Vielfältig und heterogen wie die bisherigen Kategorien stellt sich auch das Buch des Jahres dar. Eine große Bandbreite unterschiedlichster Arten von Literatur hat die Leserschaft als Lieblingslektüre auserkoren. Ich nenne nur ein paar Beispiele – so tummeln sich die Biographie Barack Obamas genauso in den Nennungen wie „Der Bahnhof von Plön“ oder mein persönliches Highlight „Pilzerkrankungen ganzheitlich heilen“. Muss ich mir für lange Zugfahrten mal besorgen.
Der amerikanische Autor TC Boyle hätte es fast auf den Thron geschafft, hätte er nicht zu viele Bücher geschrieben und die Stimmen für Ihn sich auf verschiedene Werke verteilt. Das ist dann trotzdem einen Trostpreis für das Lebenswerk wert.
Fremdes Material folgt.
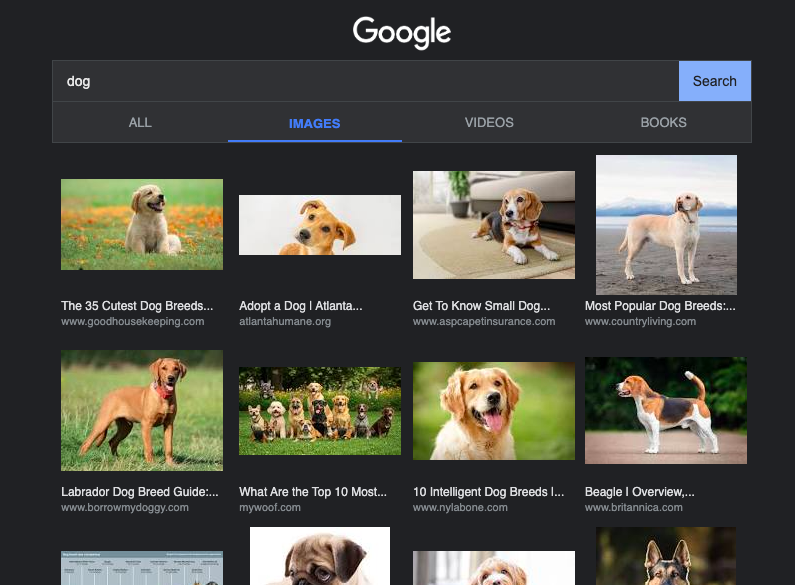Image resolution: width=795 pixels, height=585 pixels.
Task: Open the puppy in flower field image
Action: pyautogui.click(x=142, y=224)
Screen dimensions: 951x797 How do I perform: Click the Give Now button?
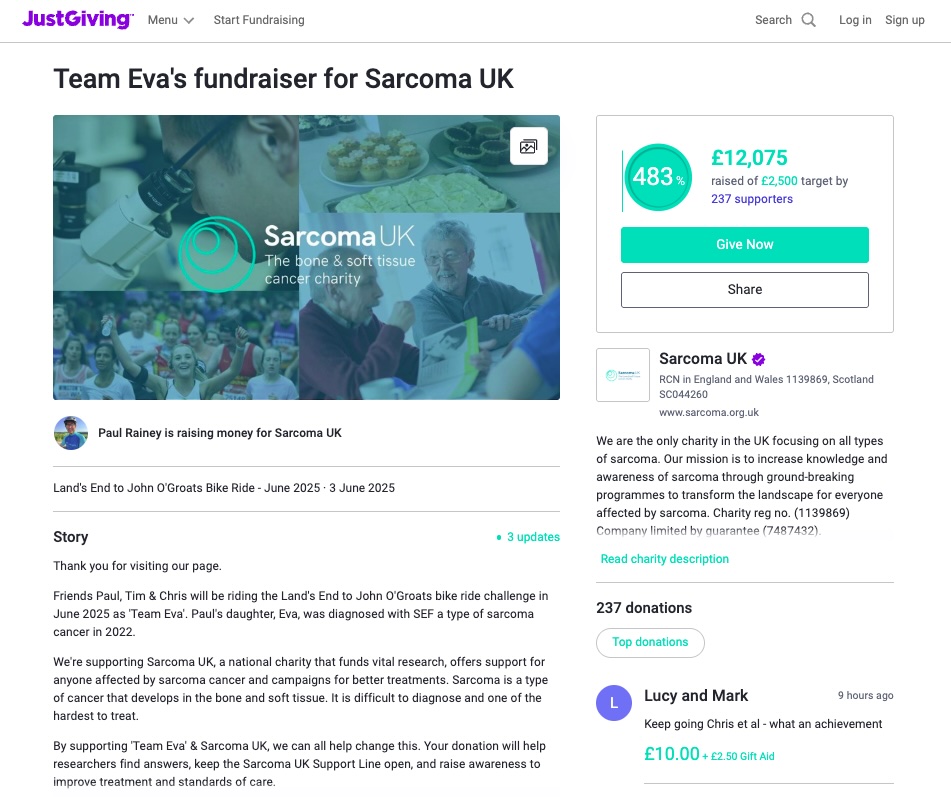point(744,244)
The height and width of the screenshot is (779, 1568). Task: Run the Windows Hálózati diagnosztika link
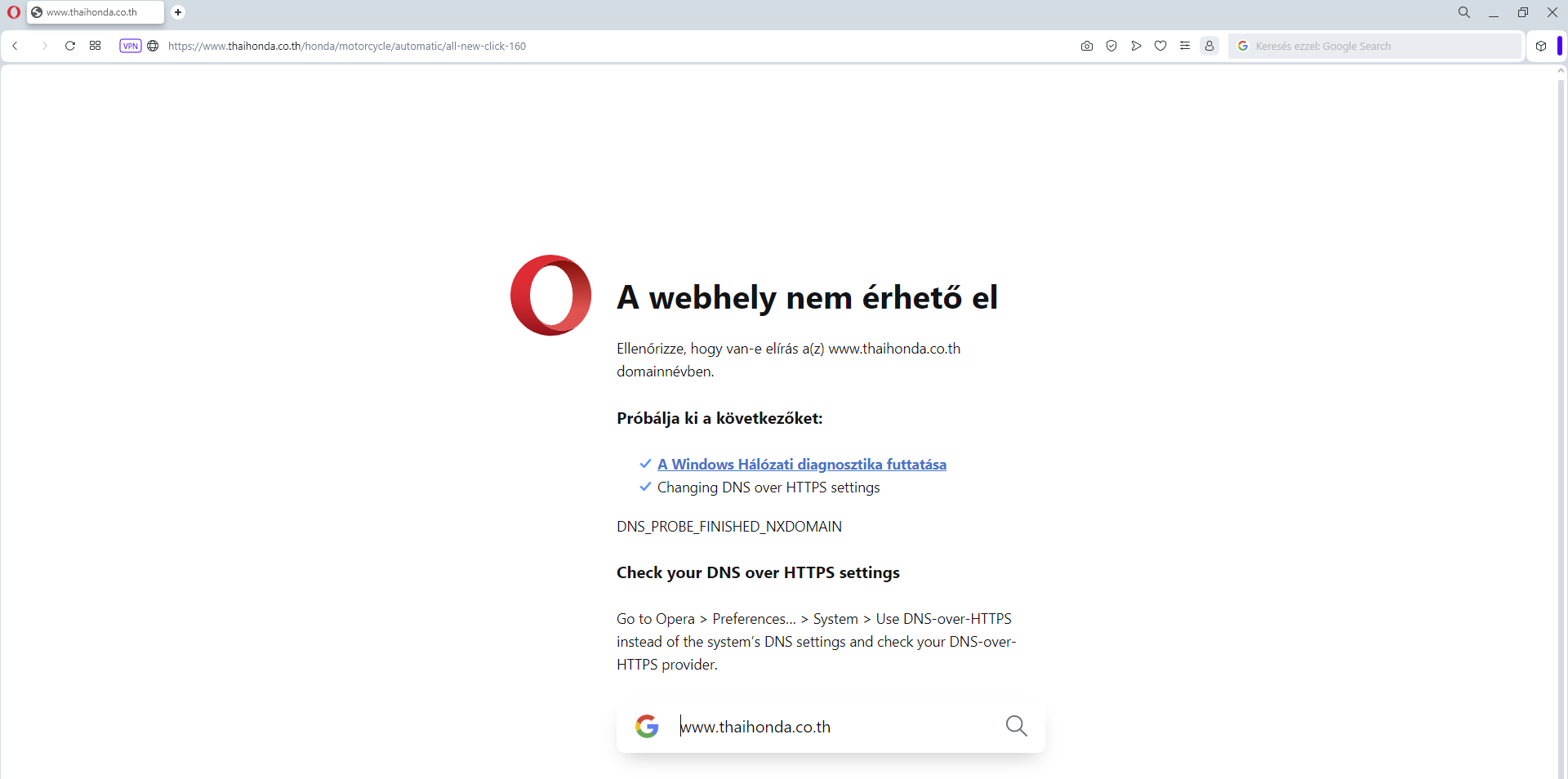(801, 465)
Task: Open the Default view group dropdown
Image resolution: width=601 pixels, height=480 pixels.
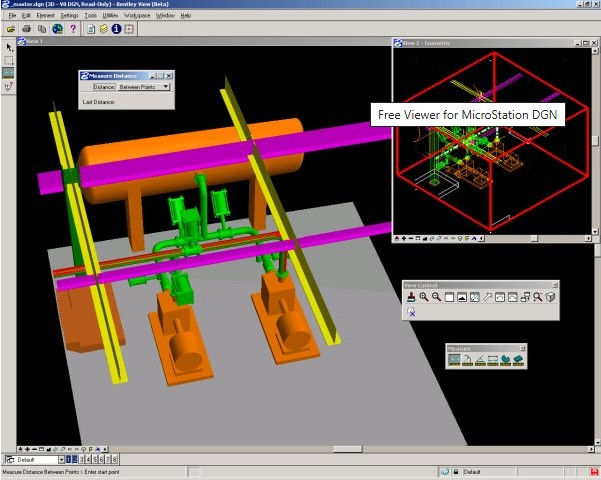Action: coord(59,459)
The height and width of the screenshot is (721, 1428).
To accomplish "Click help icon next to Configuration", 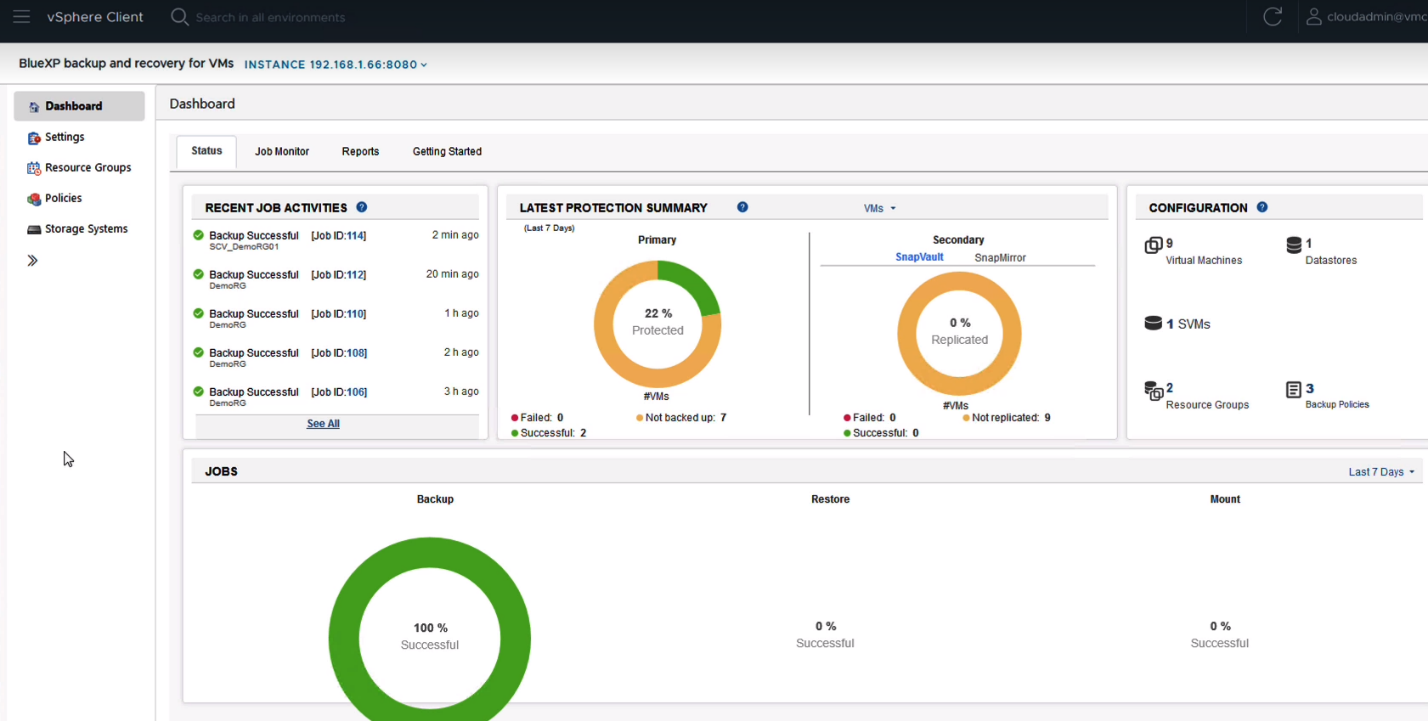I will point(1262,207).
Doch als Highlights der Lesesaison stellten sich gleich drei Werke dar, die sich den ersten Platz teilen:


Da ist als erstes die „pissetriefende“ (Der Spiegel) Kriminalgeschichte „Der Goldene Handschuh“ von Heinz Strunk.

Gleichauf landete ebenfalls ganz vorne die US-Punklegende NOFX mit Ihrer Autobiographie „The Hepatitis Bathtub and other stories“. Auch hier geht es um eine Menge Pisse. Was das wohl bedeutet?

Etwas reinlicher ist der dritte Titelträger und das ist eine echte Sensation! Den hier bei handelt es sich um … DAS TELEFONBUCH. In echt.